# Overseed rate with custom mix



## MichiganGreen (Aug 7, 2018)

So the time is fast approaching to drop all this...Total of 17,000 sq ft.

I'm going to be using this:
https://www.homedepot.com/tool-truck-rental/Overseeder/TS-20HD/

EDIT: I think I'll go with this instead - extra money but this is self propelled and I don't think the above one from HD is. I have a hill in the back, and I think I'll thank myself.
https://chetsrentall.com/product/power-rake/ (Bill Goat Self Propelled Overseeder, not sure why it's called power rake in the URL)

I have:
50 lbs GCI TTTF , which advises 4-7 lbs/1,000sqft with 75% cover which feels about right in my situation. No major bare spots just thin to be sure.
https://www.gciturfacademy.com/product/gci-premium-turf-type-fescue-blend-50-lb/

25 lbs Cornell Classic, which advises 3 lbs/1,000 sqft , as the only option. Just calls it the "seeding rate" which I assume means for bare soil?
https://www.preferredseed.com/detail/index.cfm?nPID=1

I plan on mixing it all into one big mix and aerating and then renting the above seeder I linked to HD.

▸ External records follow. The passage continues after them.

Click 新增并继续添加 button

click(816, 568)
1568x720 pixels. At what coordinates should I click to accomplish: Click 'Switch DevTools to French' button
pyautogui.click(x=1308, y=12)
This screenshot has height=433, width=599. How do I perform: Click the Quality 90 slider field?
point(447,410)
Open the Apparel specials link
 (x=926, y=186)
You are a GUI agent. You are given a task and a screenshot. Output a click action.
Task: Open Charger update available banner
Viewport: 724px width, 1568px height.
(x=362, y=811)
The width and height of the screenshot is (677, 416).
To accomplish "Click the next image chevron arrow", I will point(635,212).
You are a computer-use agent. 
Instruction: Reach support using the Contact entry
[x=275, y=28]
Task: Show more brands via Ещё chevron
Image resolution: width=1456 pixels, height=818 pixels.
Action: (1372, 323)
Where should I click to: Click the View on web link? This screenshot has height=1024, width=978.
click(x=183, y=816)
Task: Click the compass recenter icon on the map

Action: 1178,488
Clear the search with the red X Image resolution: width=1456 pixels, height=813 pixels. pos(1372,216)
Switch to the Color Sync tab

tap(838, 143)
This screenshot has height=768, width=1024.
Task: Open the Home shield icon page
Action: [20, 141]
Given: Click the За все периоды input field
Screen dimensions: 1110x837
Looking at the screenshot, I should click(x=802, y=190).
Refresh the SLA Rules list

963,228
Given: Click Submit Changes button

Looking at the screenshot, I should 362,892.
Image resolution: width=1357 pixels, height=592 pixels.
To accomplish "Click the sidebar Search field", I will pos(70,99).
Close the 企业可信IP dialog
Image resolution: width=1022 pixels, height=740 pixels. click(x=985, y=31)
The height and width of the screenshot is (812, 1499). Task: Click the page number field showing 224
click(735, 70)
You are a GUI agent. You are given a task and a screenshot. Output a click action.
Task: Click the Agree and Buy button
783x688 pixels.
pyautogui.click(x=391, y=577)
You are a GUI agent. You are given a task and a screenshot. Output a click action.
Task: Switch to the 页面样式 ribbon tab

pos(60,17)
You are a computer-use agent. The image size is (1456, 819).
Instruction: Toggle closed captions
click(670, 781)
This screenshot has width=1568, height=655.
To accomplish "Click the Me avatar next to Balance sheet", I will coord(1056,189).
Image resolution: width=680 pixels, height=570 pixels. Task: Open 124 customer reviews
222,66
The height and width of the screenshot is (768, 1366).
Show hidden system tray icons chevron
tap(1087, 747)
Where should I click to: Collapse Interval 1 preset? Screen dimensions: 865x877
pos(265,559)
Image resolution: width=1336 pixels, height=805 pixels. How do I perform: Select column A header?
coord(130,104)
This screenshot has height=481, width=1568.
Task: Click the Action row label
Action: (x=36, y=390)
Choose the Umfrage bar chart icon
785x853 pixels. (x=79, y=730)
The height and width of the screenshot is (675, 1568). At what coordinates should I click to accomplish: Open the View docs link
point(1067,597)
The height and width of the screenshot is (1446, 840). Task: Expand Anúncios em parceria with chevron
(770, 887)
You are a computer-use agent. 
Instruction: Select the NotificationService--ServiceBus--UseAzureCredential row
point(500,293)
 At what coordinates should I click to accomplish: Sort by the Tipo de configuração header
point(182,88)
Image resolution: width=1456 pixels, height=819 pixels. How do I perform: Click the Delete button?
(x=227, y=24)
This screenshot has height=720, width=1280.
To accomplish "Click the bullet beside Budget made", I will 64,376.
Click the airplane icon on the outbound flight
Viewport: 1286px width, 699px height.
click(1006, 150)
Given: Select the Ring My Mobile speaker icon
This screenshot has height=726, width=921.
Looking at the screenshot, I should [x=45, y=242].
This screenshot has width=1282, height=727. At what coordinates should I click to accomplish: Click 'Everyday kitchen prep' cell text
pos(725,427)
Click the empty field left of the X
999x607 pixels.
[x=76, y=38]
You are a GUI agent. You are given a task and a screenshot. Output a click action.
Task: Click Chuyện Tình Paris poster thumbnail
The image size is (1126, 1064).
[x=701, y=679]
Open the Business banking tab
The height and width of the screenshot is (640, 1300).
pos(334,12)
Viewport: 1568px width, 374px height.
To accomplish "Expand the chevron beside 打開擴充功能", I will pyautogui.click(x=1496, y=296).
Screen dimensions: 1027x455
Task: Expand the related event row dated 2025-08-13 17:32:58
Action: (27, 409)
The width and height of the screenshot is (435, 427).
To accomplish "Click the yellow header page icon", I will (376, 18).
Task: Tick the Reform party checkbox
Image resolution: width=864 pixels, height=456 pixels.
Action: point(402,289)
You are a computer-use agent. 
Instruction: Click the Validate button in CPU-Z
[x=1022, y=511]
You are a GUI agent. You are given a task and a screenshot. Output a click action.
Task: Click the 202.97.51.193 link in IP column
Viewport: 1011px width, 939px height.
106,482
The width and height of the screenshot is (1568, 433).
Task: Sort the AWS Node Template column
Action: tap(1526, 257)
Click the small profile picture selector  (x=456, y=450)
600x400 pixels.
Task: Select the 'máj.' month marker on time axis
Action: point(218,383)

Question is, once I mix them all together how do I decide on a ratio per 1,000sqft. Do I just meet in the middle? I feel like I need a bit of math assistance.

PS: Do these ratios sound accurate - particularly the 4-7 pounds on the GCI - seems like a lot?

Thanks in advance!


----------



## g-man (Jun 15, 2017)

Tttf is a larger seed, so it goes at a higher lb rate.


----------



## Turfguy93 (Aug 30, 2017)

Just mix the seed and apply all of it evenly over the 17000 sq ft. That willl get you about 4,5 lbs per thousand which is about perfect


----------



## MichiganGreen (Aug 7, 2018)

g-man said:


> Tttf is a larger seed, so it goes at a higher lb rate.


Ahhh so am I just overthinking? It's the same setting for all...will provide the different rate by way of the actual seed weight itself?


----------



## MichiganGreen (Aug 7, 2018)

Turfguy93 said:


> Just mix the seed and apply all of it evenly over the 17000 sq ft. That willl get you about 4,5 lbs per thousand which is about perfect


Yeah I was overthinking...I think. So if i set my spreader to X setting for all, you like the 4 or 5 pound setting for example...but Cornell classic only advises 3 pounds per 1k. Am I missing something? Wouldn't be surprised.


----------



## Tsmith (Aug 11, 2017)

What type of seed is Cornell Classic?

If it's TTTF I would just drop it same as the other or maybe a bit less. If it's a different type and I'm guessing it is based on the rate bc that would be light for TTTF then I would drop separately and determine what percentage of each you want and subtract accordingly.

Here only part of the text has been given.